But with season two the set has gone to a whole other level… literally. “What happened was that the rest of the street became integrated into the series’s storyline,” explains Ralph. “So we needed a record shop, we needed a coffee shop that actually had an inside, we needed a magic shop, we needed the pub. To introduce those meant we had to change the street with a layout that works from a storylines point of view. In other words, things like someone standing at the counter in the record shop had to be able to eyeball somebody standing at the counter in the coffee shop. They had to be able to eyeball Aziraphale sitting in his office in the window of the bookshop. But the rest of it was a pleasure to do inside, because we could expand it and I could go up two storeys.”

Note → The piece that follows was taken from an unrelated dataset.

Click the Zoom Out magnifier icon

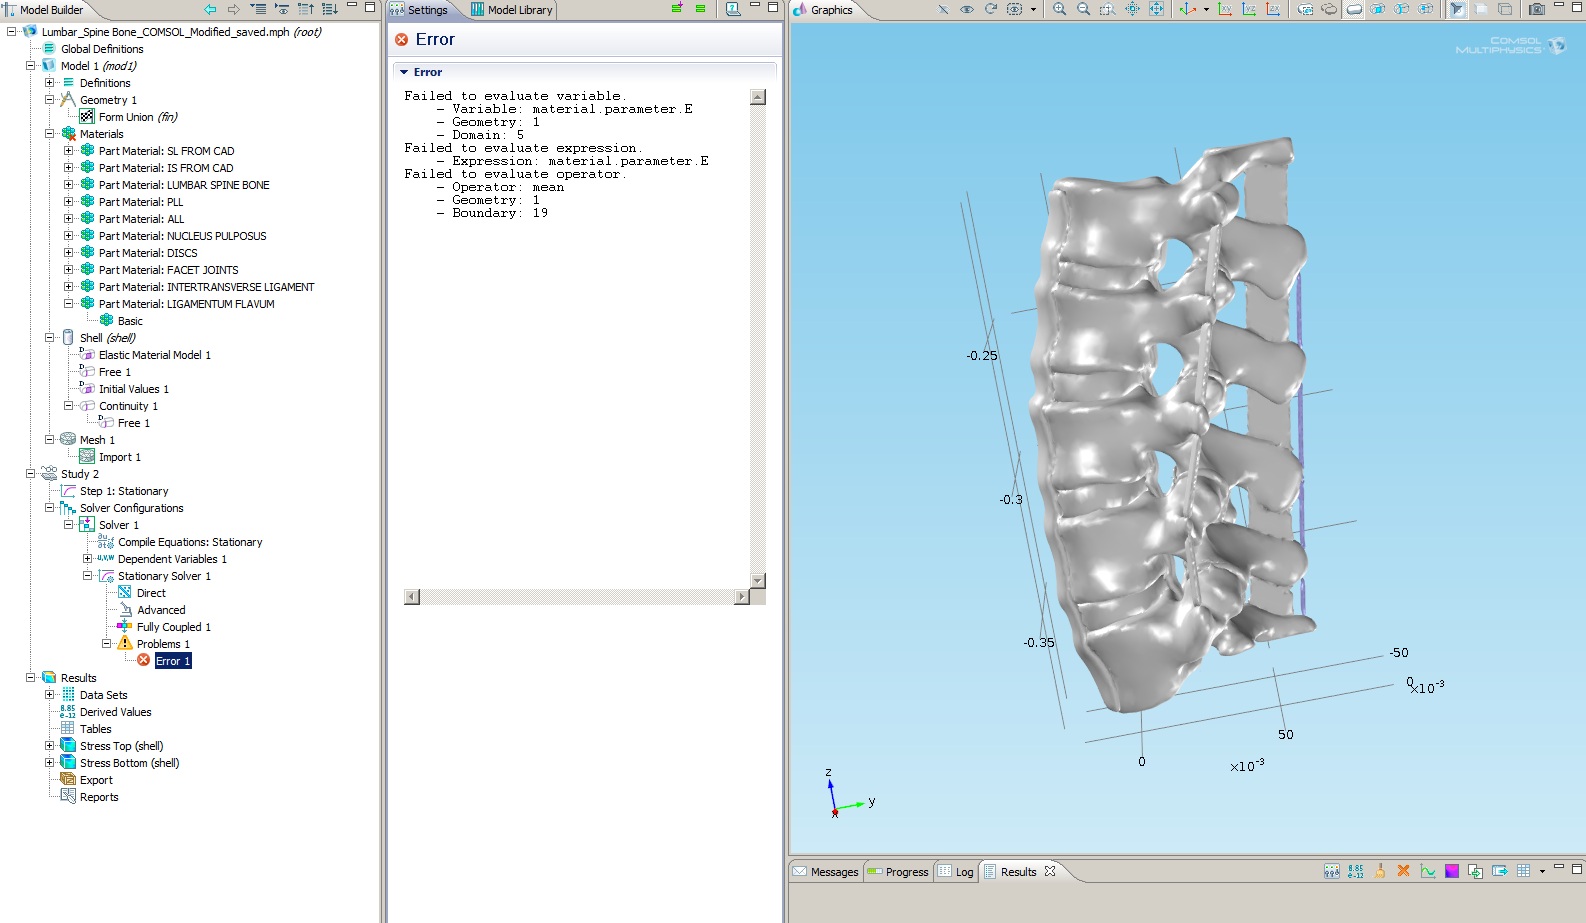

For most of the set, which is around 80 metres long and 60 metres wide, the two storeys only applied to the shop frontages, but in the case of Aziraphale’s bookshop, it allowed Ralph to build the mezzanine level for real this time. According to Ralph it became one of the cast and crews’ favourite places to hang out during down time.

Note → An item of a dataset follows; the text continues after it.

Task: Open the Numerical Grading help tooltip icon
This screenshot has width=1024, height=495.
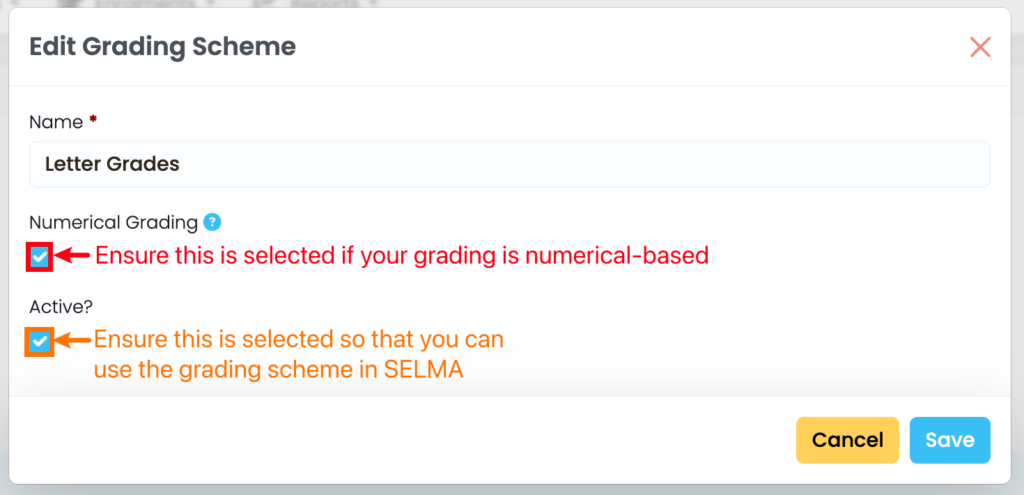Action: point(211,222)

But while AZ Fell & Co has grown in height, it actually has a slightly smaller footprint because of the logistics of adapting it to the new studio.
“Everybody swore to me that no one would notice,” says Ralph wryly. “I walked onto it and instinctively knew there was a difference immediately, and they hated me for that. I have this innate sense about spatial awareness and an eye like a spirit level.
“It’s not a lot, though – I think we’ve lost maybe two and a half feet on the front wall internally. I think that there’s a couple of other smaller areas, but only I’d notice. So I can be really annoying to my guys, but only on those levels. Not on any other. They actually quite like me…”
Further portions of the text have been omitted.